João Rego

Macunaíma, herói preguiçoso, safado e sem caráter. ( Grande Otelo no filme Macunaíma, 1969)

Vejo, com frequência, pessoas duvidando de que estamos em um regime democrático, com um olhar crítico e cético sobre os partidos políticos, onde um grupo de caciques, quase todos com relações promiscuas com o grande capital – principalmente em períodos pré-eleitorais – dominam o jogo político. Como é possível confiar em tais mecanismos de representatividade, diante de tanto descalabro?  Ou então lançam dúvidas sobre o poder judiciário:  “Ah! Esse STF, sempre tomando decisões ao sabor de interesses inacessíveis para nós, pobres mortais!” Isto, sem falar na brutal desigualdade social que, impermeável ao tempo,  singra  em nossa história, qual uma nave dos insensatos, parindo, geração após geração,  uma população de desassistidos, com destino já selado pela inacessibilidade ao ensino de qualidade, principal mecanismo para romper os grilhões da vulnerabilidade  social.

Democracia,  um valor universal – principalmente após a queda do Muro de Berlim – é o legado cultural de uma nação.

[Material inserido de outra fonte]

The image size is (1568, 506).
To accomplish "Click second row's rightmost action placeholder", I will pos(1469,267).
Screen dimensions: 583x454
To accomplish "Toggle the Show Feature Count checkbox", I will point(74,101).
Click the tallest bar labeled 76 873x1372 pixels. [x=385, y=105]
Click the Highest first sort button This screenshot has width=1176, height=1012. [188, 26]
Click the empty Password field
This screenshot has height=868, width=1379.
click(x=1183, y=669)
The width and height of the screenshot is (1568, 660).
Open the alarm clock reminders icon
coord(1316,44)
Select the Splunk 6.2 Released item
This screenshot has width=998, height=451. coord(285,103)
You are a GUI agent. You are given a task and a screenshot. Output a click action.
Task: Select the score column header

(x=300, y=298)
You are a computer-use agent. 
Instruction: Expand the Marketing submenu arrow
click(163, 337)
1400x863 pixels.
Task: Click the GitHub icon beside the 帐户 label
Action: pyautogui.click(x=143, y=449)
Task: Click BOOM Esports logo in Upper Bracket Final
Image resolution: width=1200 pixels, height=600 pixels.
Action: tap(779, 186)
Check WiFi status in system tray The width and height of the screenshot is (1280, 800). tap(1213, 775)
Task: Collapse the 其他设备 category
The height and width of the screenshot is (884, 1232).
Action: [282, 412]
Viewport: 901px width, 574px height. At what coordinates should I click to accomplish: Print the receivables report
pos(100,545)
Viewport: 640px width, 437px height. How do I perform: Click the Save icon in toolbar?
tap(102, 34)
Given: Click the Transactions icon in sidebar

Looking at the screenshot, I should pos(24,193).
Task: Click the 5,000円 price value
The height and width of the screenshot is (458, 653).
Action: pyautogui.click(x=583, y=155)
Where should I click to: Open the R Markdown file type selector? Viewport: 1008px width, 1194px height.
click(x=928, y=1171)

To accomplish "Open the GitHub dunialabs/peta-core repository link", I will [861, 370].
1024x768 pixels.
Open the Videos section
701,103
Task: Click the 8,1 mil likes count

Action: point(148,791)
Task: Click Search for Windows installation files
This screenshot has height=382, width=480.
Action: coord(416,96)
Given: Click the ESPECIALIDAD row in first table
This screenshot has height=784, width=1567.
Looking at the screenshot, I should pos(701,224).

O nosso é um legado de valores políticos, marcado por regimes autoritários, capitalismo de compadrio, que vê o Estado como mais um património para suas estratégias empresariais, onde a corrupção é a palavra-chave para implementá-las, cavando, de forma profunda, a perversa vala das desigualdades.

E nós, cidadãos comuns, com seu cotidiano ocupado pelo trabalho, os impostos e a família, qual é o nosso papel nesse negócio chamado democracia?  Ironicamente, somos sujeito – quando damos forma à classe política, por meio do voto – e objeto, ou vítima, se preferirem, quando temos nossas vidas – do nascimento até a morte – afetadas por decisões dessa elite política que escolhemos para nos governar. E por que países como Noruega, Suécia e outros, como as grandes democracias europeias, nos parecem funcionar tão bem? A resposta, se é possível resumir em uma variável, vem da formação da cultura política de seu povo, forjada a ferro e fogo, tendo o cidadão no centro do processo decisório, e o Estado menos vulnerável ao acossamento das elites. Isso não cai do céu, é uma conquista permanente!

Com as manifestações de rua de junho de 2013, algo de muito importante começou a acontecer. Setores da sociedade civil foram às ruas marcar, de forma violenta, sua insatisfação contra o status quo. Depois, na esteira da Operação Lava Jato, vieram as manifestações em favor do impeachment de Dilma, dando, de quebra, espaço a extrema direita. O bolsonarismo é uma onda antidemocrática que, surfando nas ondas do antipetismo, chega ao poder com o que há de mais abjeto em um sistema político: a intolerância à diversidade humana e o uso da violência contra tudo aquilo que lhes é diferente. Estes dois atributos são seus principais “recursos intelectuais”.

A este fenômeno – a guinada abrupta do eleitorado saltando de um petismo corrupto para uma direita neomedieval- ,  dei o nome de “o pêndulo da irracionalidade”.

Foram nossas escolhas que moldaram este cenário de extrema dificuldade para o ambiente democrático. As instituições estão sendo testadas no limite, e caberá a nós, eleitores, fazermos as escolhas que ajudem a quebrar essa danosa polarização entre lulistas e bolsonaristas, substituindo a paixão irracional que dividiu o país pela racionalidade – fazendo  uso da razão para distinguir onde estamos sendo capturados pela falsas narrativas ideológicas – elevando a qualidade das nossas escolhas nas próximas eleições.

Sim, vivemos em plena democracia, nossa democracia, brasileira como a feijoada e a jabuticaba, com todas as severas limitações de eleitores e líderes,  e um Estado oneroso, ineficiente e corporativista, os quais, em conjunto a fazem funcionar. E será com ela que teremos de seguir nossa história, pois sem ela instala-se o caos e a barbárie do autoritarismo, já experimentado por nós, décadas atrás. No autoritarismo, fenecem os valores civilizatórios, os partidos e a sociedade civil são esmagados pelo peso da bestialidade humana, concentrada na mão do tirano.